Subsequently, the mel-spectrogram function from the librosa package was used to convert the audio data into a mel-spectrogram. The mel-spectrogram was then transformed to a dB scale for more efficient and consistent model training, which reduced the mel-spectrogram dynamic range.
The DCGAN was trained using the mel-spectrograms acquired from the original speech data, and fresh mel-spectrograms were generated by the trained generator in the DCGAN. Researchers used a mini-batch technique during DL training owing to memory limitations and the PyTorch DL framework for model layer construction.
In the DCGAN, a random noise vector in the latent space is received and transformed into image-like data by the generator. Researchers expanded the latent vectors into two-dimensional (2D) tensors using an initial fully connected linear layer and then incrementally enhanced the image resolution using four transposed convolution layers to obtain the final image.
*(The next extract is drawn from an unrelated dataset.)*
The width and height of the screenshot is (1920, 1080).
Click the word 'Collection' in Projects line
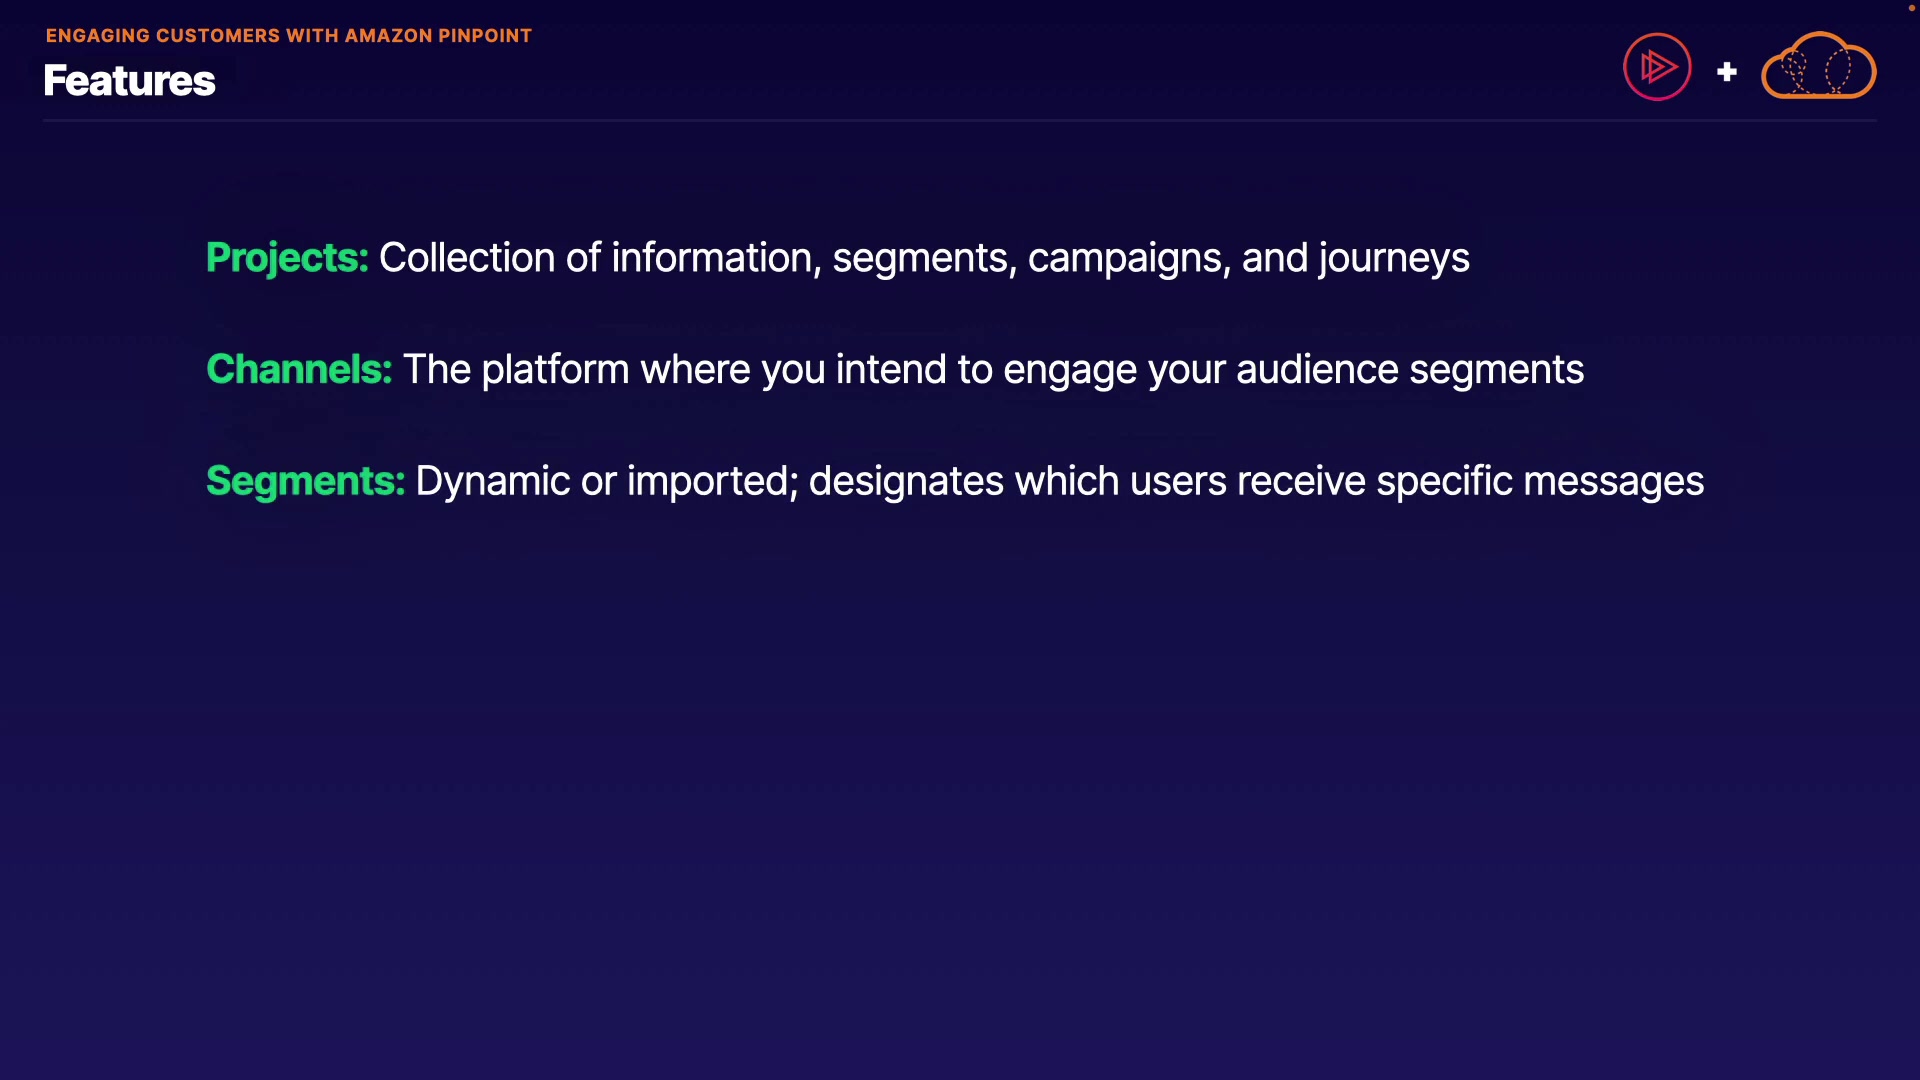click(467, 258)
ReLU activation and batch normalization functions were applied after every transposed convolution layer to ensure network stability. The final layer of the generator utilized the tanh activation function to restrict the output within the [–1, 1] range. The discriminator in the DCGAN receives the image data and classifies whether the image is created by the generator or genuine.
It contained four convolutional layers, each incorporating a Leaky ReLU activation function and batch normalization, and the last convolutional layer generated a single value indicating an image's probable authenticity. Subsequently, the sigmoid activation function outputs the probability value within the [0, 1] range.
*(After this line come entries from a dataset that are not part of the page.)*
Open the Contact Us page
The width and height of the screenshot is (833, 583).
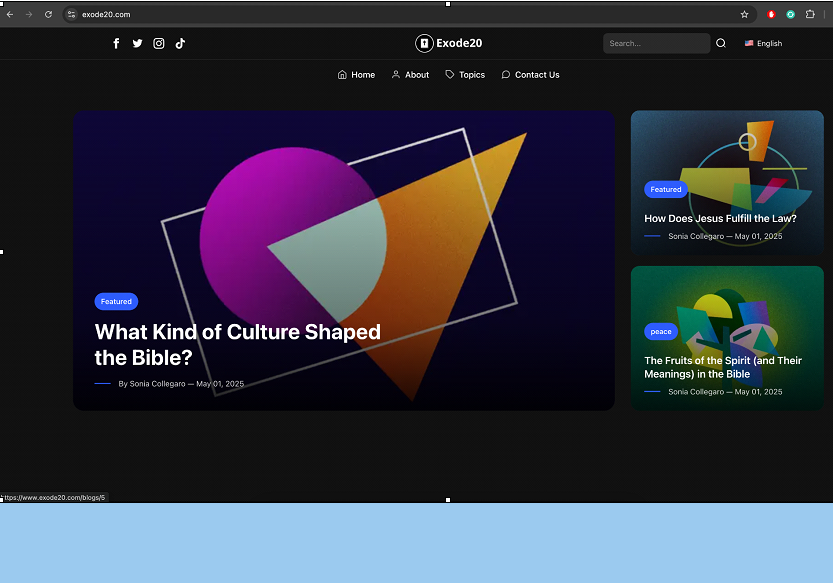530,75
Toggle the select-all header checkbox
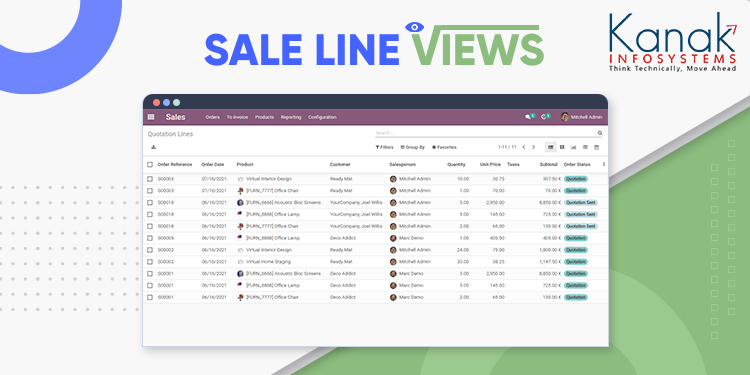Image resolution: width=750 pixels, height=375 pixels. tap(150, 165)
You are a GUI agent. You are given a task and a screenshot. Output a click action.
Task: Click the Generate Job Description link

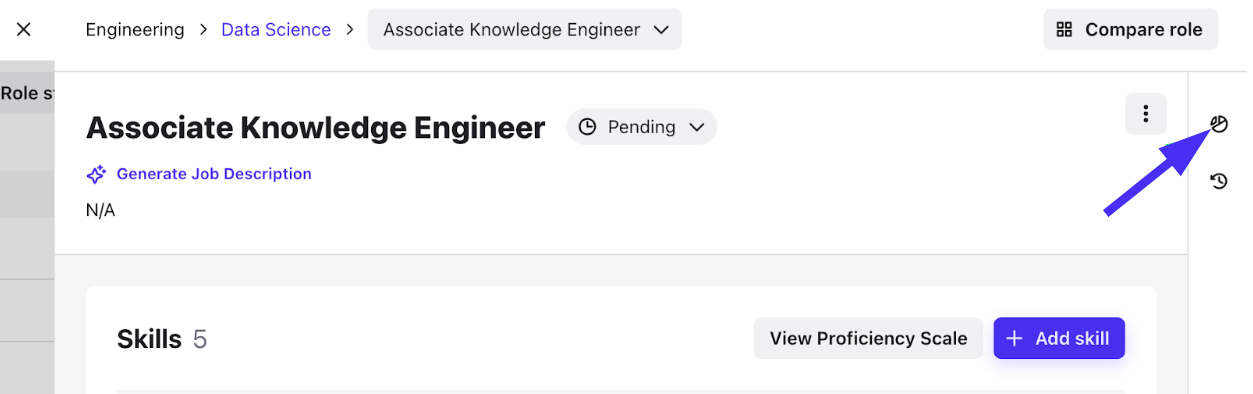214,174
Eventually, the mel-spectrogram produced using DCGAN and the mel-spectrogram obtained from the original speech data/RAVDESS and EmoDB were combined to create the final dataset, which was then utilized as an input to the CNN- BiLSTM emotional speech recognition model.
Experimental evaluation of the approach
During the experimental evaluation, researchers used both authentic mel-spectrograms obtained from EmoDB and RAVDESS databases and the DCGAN-generated augmented mel-spectrograms combined with the authentic mel-spectrograms of RAVDESS and EmoDB/RAVDESS +augmented and EmoDB + augmented.
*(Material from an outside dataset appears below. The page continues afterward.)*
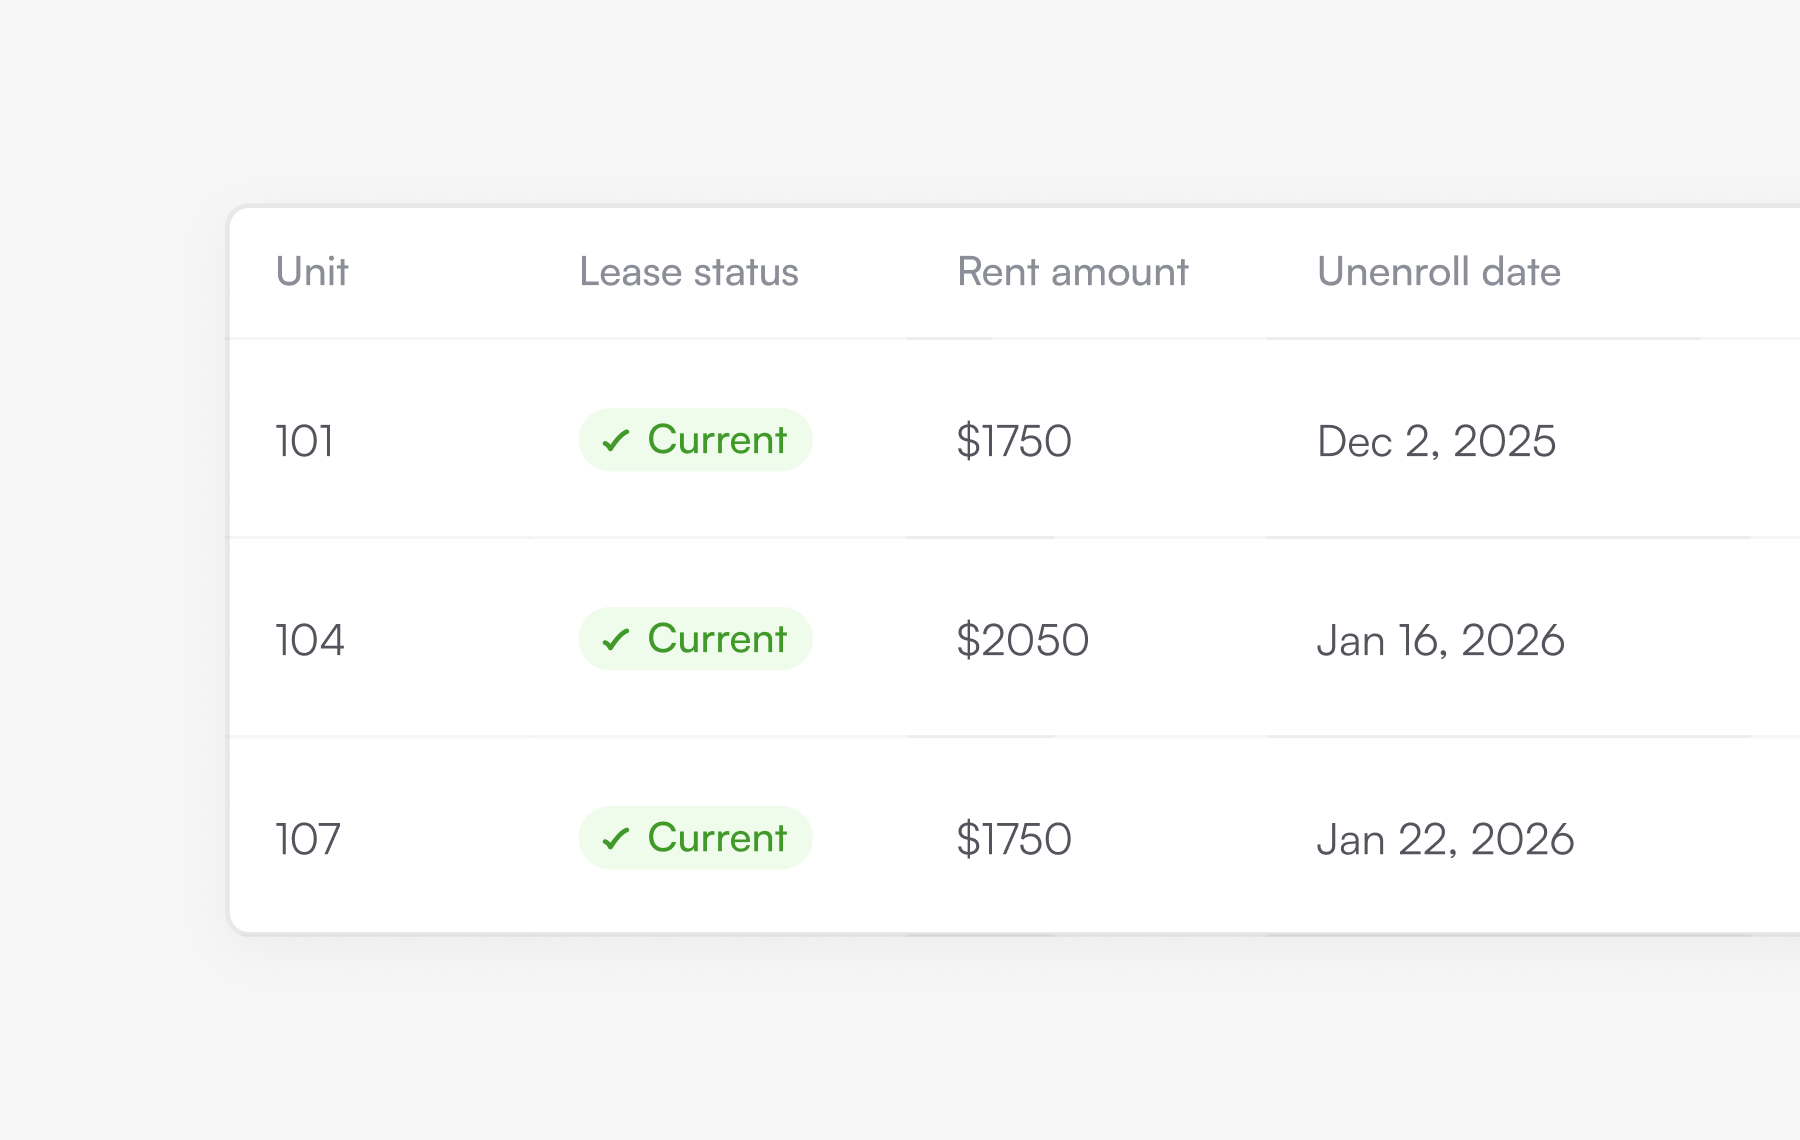This screenshot has height=1140, width=1800.
Task: Sort by the Unit column header
Action: tap(312, 272)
The CNN- BiLSTM emotion recognition model was used to evaluate and compare the performance of original data and original + augmented data. RMSprop optimizer was selected to ensure rapid convergence and stable gradient updates. Unweighted accuracy (UA) and weighted accuracy (WA) were utilized as the performance metrics.
Researchers fixed the ratio of categorizing the data into validation, test, and train datasets to 1.5:1.5:7, respectively, to maintain model stability while performing adequate evaluation and training. Additionally, the ReduceLROnPlateau method was employed to adjust the learning rate dynamically to maintain the optimization process stability.
Significance of the study
The experiment results demonstrated that the incorporation of augmented data to the original data significantly improved both UA and WA compared to the UA and WA achieved using only original data in both RAVDESS and EmoDB datasets. For instance, the WA of the RAVDESS dataset and RAVDESS + augmented dataset was 64.8% and 72.3%, respectively, while the UA of the RAVDESS and RAVDESS + augmented data was 64.2% and 72.3%, respectively.
Similarly, the WA of the EmoDB dataset and EmoDB + augmented dataset was 80.6% and 90.4%, respectively, while the UA of the EmoDB dataset and EmoDB + augmented dataset was 82.6% and 91.3%, respectively. To summarize, the findings of this study displayed the feasibility of using the DCGAN-based data augmentation technique to effectively improve the performance of speech emotion recognition models.